* **Document passage**
Wednesday 20 July 2011

I am one crazy biatch.

Really.

Some of you might know, I have been diagnosed with clinical depression. I am even on antidepressants. And they are, probably literally for me, a life saver. I am a non-functioning human being without them. Sure, I might have breathed, eaten (far too much), slept (also far too much) and occasionally showered once in a while (far too infrequently), but I could do very little otherwise. I did not perceive that I would be happy again, I simply could not imagine that this was even possible. The rare happy thoughts I had was imagining I was someone else entirely. I was in the proverbial deep end, doggy paddling for my life.

So here is a question that  Peter D. Kramer asks in his book, Against Depression (2005): would you, if you could, cure everyone in the world of clinical depression? I stress that we are talking about clinical depression, not depression. Kramer accepts, and I too agree, that sadness is a crucial part of the human condition. I would even venture to say a productive one at that.

You might be surprised to know that lots of people would not. Kramer states that depression is associated with creativity in this culture, much like how TB was associated with a sort of fatal romanticism in the past. Many of our favourite artists and writers and thinkers have suffered from clinical depression, and some have even succumbed to it in suicide. Especially women writers, like Sylvia Plath, Virginia Woolf, Audre Lorde (attempted suicide in this case), and many others besides. They have become tragic heroines, and somehow their deaths have become inexorably linked with their work.

My personal experience tells me that I could not possibly be writing, indeed writing this this very moment (scary thought, yes? ;-)), without the benefit of antidepressants. I believe that these great women writers were only able to write those great works of literature when they had a temporary quiescence from their illness. Illness is an illness, whether it is in the mind or the body. And illness by definition is debilitating. People's experiences of depression may inform their work and compel them to have more compassion, but I maintain that the work itself cannot be a product of depression.

* **What you need to do**
- A) Name the women writers mentioned in the blog post on clinical depression.
- B) Continue the blog post on clinical depression from its final sentence.
The lines that follow aren't needed for these tasks.

* **Data shown**
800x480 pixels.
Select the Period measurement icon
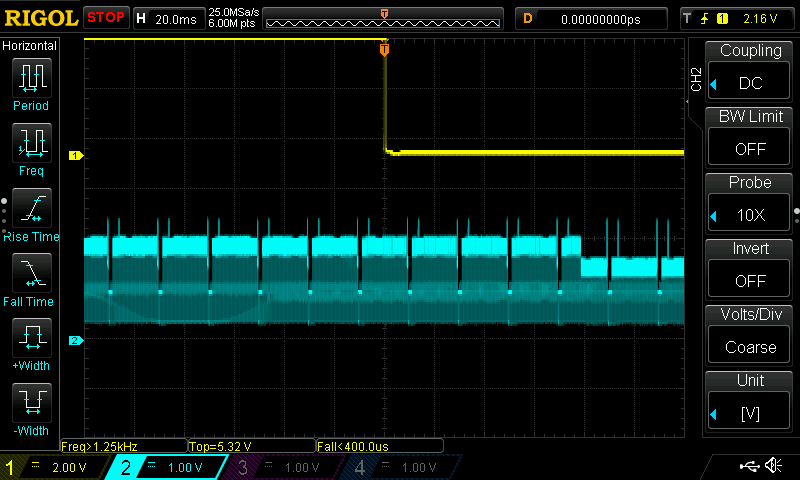(x=31, y=78)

* **Answer section**
- A) Sylvia Plath, Virginia Woolf, Audre Lorde

- B)
But I also suspect that depression is a product of the social condition, much like how sick building syndrome is a product of a sick building. For many, depression and clinical depression, is a response to social injustice. This is perhaps why there are so many women writers with clinical depression relative to their male counterparts. The little Marxist in me fears that antidepressants are the "opium of the masses", like how Marx thought that religion was for the proletariat class. Depression, then, is perhaps an accurate symptom of a sick society, and something on which the impetus for change can be born.

I think that in reality, depression must be a mixture of these two perspectives. Personally? I would be rid of clinical depression, not just for myself but for all the people in all the worlds, if only I could. And if this is to be possible at all, there must be less injustice and inequality, and we would all be more productive and have more fruitful lives.

What do you think? Would you do the same as me? If not, why? And is anyone offended I called myself crazy? I apologise in advance if I did. I am trying to reclaim the word crazy, but I am not sure yet whether this is a worthy cause at all. La dee dah.